Como de praxe, a FDA garante que suas inspeções são confiáveis e que fiscaliza todas as instalações de fábricas de medicamentos de marca e de genéricos que fornecem produtos para o mercado dos EUA. Mas a agência está sendo pressionada pelo Congresso americano a dar mais explicações sobre essas denúncias.

Por exemplo: por quê ainda permite a pré-divulgação da grande maioria de suas inspeções estrangeiras? Eban relata que os investigadores da FDA são tratados como “convidados da empresa e concordam com uma data de inspeção com antecedência” (…) “Os funcionários da fábrica serviram como anfitriões e ajudaram a organizar as viagens locais”.

Segundo a jornalista, a FDA regula bem a indústria norte-americana, fazendo visitas surpresa para inspecionar as salas de produção e testes e verificando exaustivamente os registros. Mas “fracassou espetacularmente nas fábricas indianas e chinesas que, a partir da década de 1980, passaram a produzir e exportar cada vez mais genéricos para os EUA e outros mercados internacionais”.

O lançamento do livro ocorre em um momento em que a FDA  divulgou sua própria atualização sobre o estado da qualidade farmacêutica, segundo a qual a qualidade das drogas nas fábricas da Índia e da China ficou abaixo da média mundial. 

Autoridades da FDA dizem que isso ocorreu porque as inspeções se tornaram mais robustas e descobriram problemas.

Até agora, porém, há um silêncio generalizado no setor farmacêutico sobre o livro de Katherine Eban.  Seria ótimo uma manifestação dos laboratórios que importam matéria-prima ou medicamentos desses países ou das nossas autoridades sanitárias sobre a origem dos produtos que estamos consumindo. Tem alguma empresa acusada de fraude citada no livro? 

A exemplo dos EUA, também é grande a dependência brasileira em relação à importação de princípios ativos para a fabricação de medicamento e a maioria vem justamente de países como a Índia e a China. Em relação aos medicamentos, cerca de 20% são importados desses países, segundo dados da SECEX (Secretaria do Comércio Exterior).

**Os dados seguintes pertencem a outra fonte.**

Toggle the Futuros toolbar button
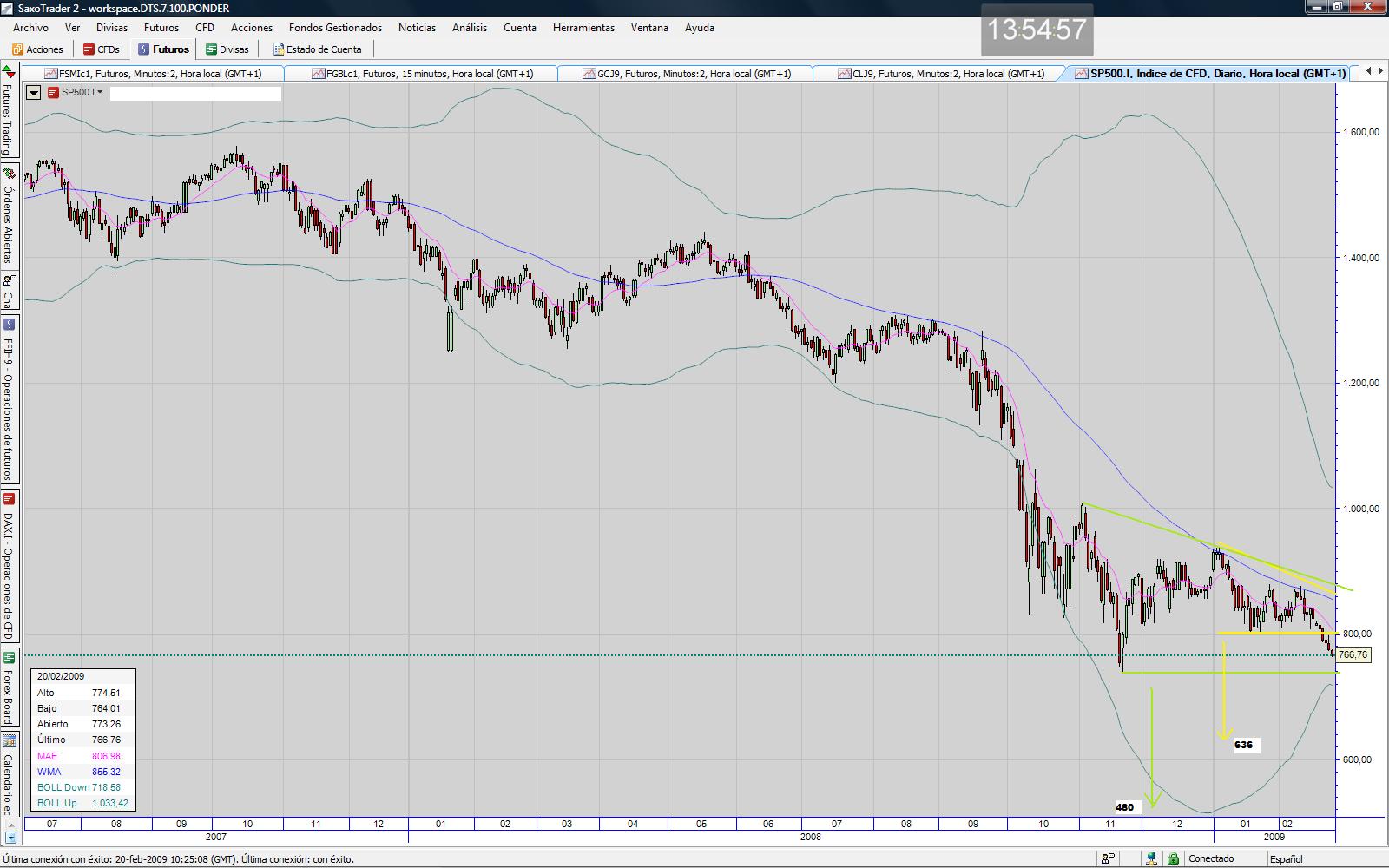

Não estou colocando em dúvida a segurança e a qualidade dos medicamentos comercializados no Brasil (sejam eles genéricos ou de marca, já que muitas multinacionais usam insumos desses países para fabricar seus medicamentos originais). Os genéricos respondem por 65% do total de caixas vendidas no país. Foram e são fundamentais para a melhoria de vários indicadores de saúde nesses últimos 20 anos de sua existência.

Mas estou convicta de que as denúncias muito bem fundamentadas de Katherine Eban não podem passar em branco. Nem dos EUA e nem aqui no Brasil. Nós, consumidores, precisamos ter a certeza de que podemos confiar na qualidade e na segurança dos medicamentos que estamos usando, que fiscalizações das agências reguladoras estão ocorrendo rotineiramente (e sem aviso prévio) e que as empresas que cometem ou cometeram fraudes estão sendo punidas ou banidas do mercado.